L’été dernier nous avions salué l’excellente mise en scène d’Olivier Desbordes qui a permis à sa troupe de développer ses dons tant scéniquement, les artistes se lancent à qui mieux-mieux dans une série de gags aussi hilarants les uns que les autres, que vocalement tant les voix s’accordent les unes aux autres sans réelles anicroches. En revanche, l’étroitesse de la scène n’a permis d’installer que la moitié des décors mais l’ambiance burlesque et féérique de la production demeure intacte entraînant un public conquis dans un univers toujours aussi loufoque et déjanté qui va si bien à ce Voyage dans la lune.

offenbachSur le plateau, côté changements, saluons Sarah Lazerges qui remplace avec bonheur Marlène Assayag dans le rôle du prince Caprice. La jeune soprano franco-américaine entre parfaitement dans ce rôle travesti ; sous le costume de Caprice, elle se montre à la fois teigne avec son père et Microscope qu’elle martyrise à plaisir et, une fois arrivée sur la lune, très empressée auprès de Fantasia. Parmi les fidèles du festival de St Céré Christophe Lacassagne reprend le rôle du roi Vlan qu’il avait déjà endossé en août dernier; l’inénarrable roi terrien est plus déchainé que jamais et le show télévisuel dont il régale un public totalement hilare, est toujours aussi savoureux au détour duquel il rend un discret hommage aux victimes des hommages parisiens. Autre pilier de la compagnie Éric Vignau reprend lui aussi les habits du savant Microcospe; aussi déchainé que ses complices, il ressemble de plus en plus à un savant fou. Cécile Limal incarne la princesse Fantasia en lieu et place de Julie Mathevet. La nouvelle chanteuse que nous avions déjà vue au festival de St Céré en 2012 où elle chantait un rôle secondaire dans Die Zauberflöte, a l’opportunité de montrer son talent en tant que comédienne mais aussi comme cantatrice. Et elle y parvient fort bien; sa Fantasia est à la fois pétillante, drôle mais aussi capricieuse et aussi sûre d’elle que l’était Julie Mathevet l’été dernier. Toujours aussi savoureux le Cactus de Yassine Benameur et la Popotte d’Hermine Huguenel; quant à Juan Carlos Etcheverry, il remplace  Laurent Galabru avec élégance.
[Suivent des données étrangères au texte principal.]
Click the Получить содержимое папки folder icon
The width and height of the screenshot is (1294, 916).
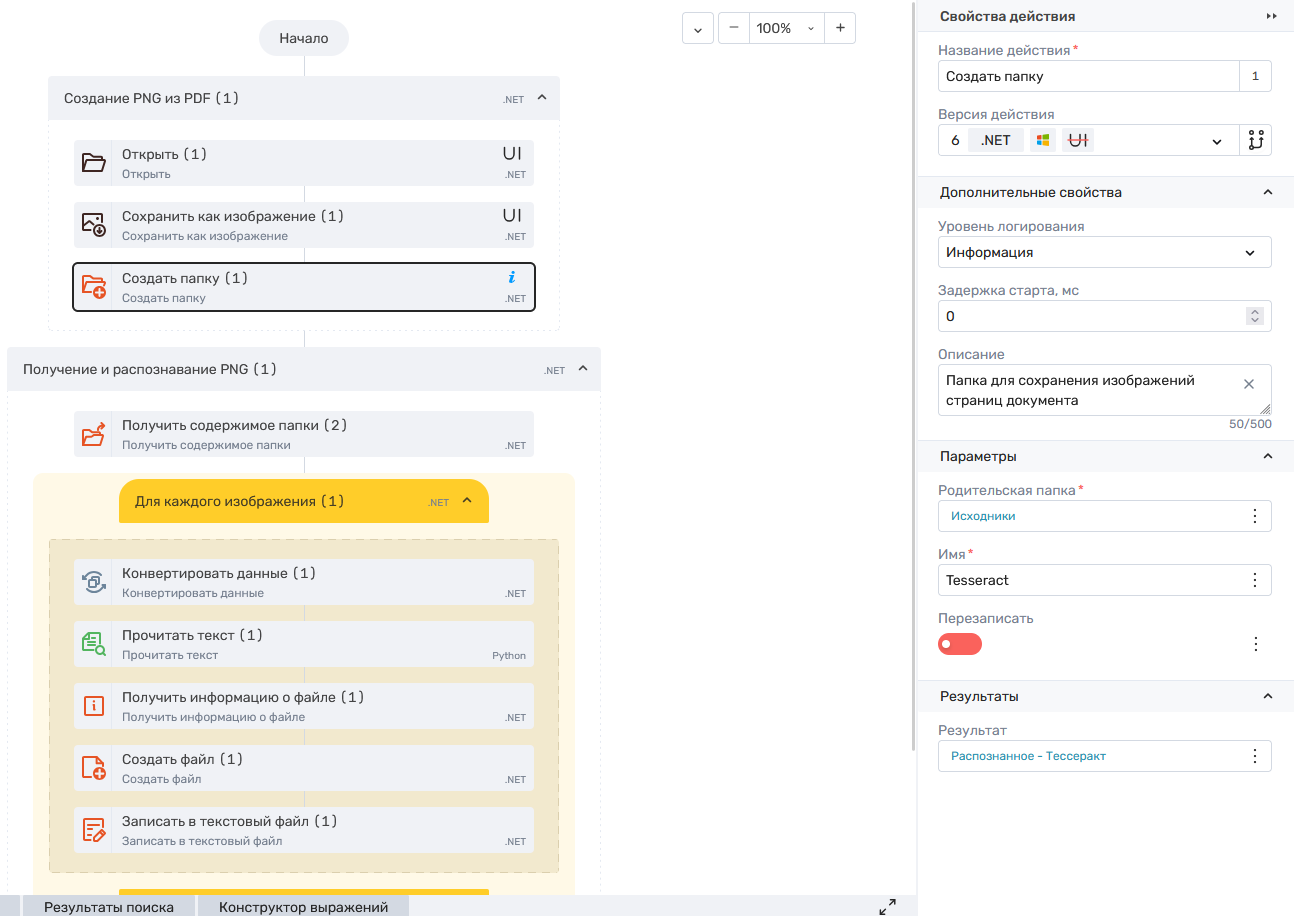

Dans la fosse, c’est le jeune chef Gaspard Brécourt qui dirige le chef d’oeuvre d’Offenbach en lieu et place de Dominique Trottein. Ce remplacement au pied levé a obligé chacun à des raccords supplémentaires afin de permettre à la troupe de se caler et de se souder davantage. Gaspard Brécourt, que nous avions apprécié lors de la présentation de Lucia di lamermmoor l’été dernier, dirige l’oeuvre d’Offenbach avec enthousiasme et professionnalisme même s’il y a quelques minimes hésitations plus dues à la découverte d’une oeuvre encore trop peu donnée et jamais enregistrée (il n’existe même pas d’enregistrements intégraux du Voyage dans la lune).

Ainsi les changements de distributions et de chef n’ont pas altéré la soirée à laquelle un public nombreux et hilare a assisté. Notons la présence de lycéens venus de Cognac et de ses environs visiblement ravis d’être venus à l’Avant Scène pour cette représentation. Reste à espérer qu’un CD ou un DVD suivront, pour fixer une si pétillante production.
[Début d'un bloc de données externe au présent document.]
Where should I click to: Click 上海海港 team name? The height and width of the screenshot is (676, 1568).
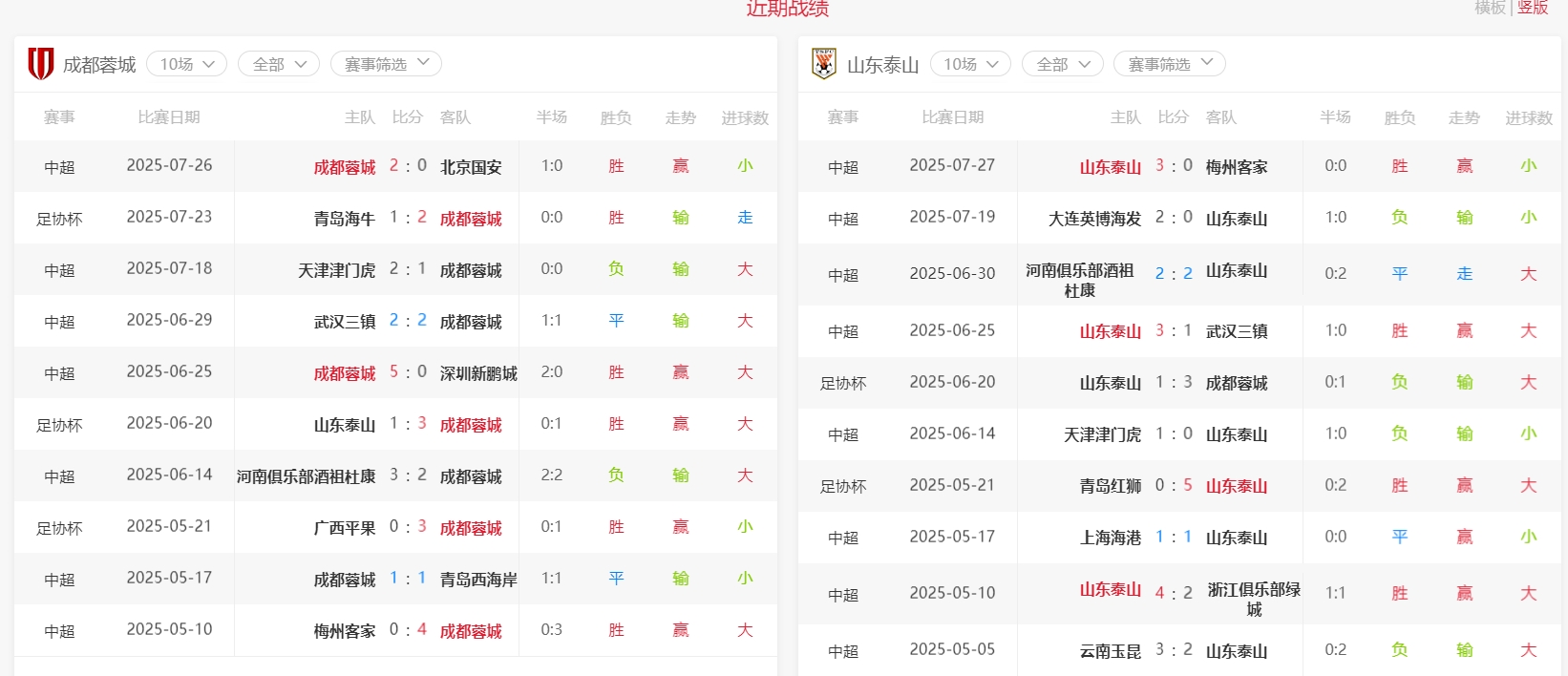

Cognac. L’avant scène, le 22 janvier 2015. Jacques Offenbach (1819-1880) : Le voyage dans la lune opérette en quatre actes sur un livret tiré de “De la terre à la lune” de Jules Vernes. Sarah Lazerges, le prince Caprice; Christophe Lacassagne, le roi Vlan; Éric Vignau, Microscope; Jean-Claude Sarragosse, le roi Cosmos; Cécile Limal, Fantasia; Juan Carlos Etcheverry, le prince qui passe par la; Yassine Benameur, Cactus; Hermine Huguenel, la reine Popotte; choeur et orchestre Opéra Éclaté, Gaspard Brécourt, direction. Olivier Desbordes, mise en scène; David Belugou, décors; Jean Michel Angays, costumes; Patrice Gouron et Guillaume Hébrard, lumières.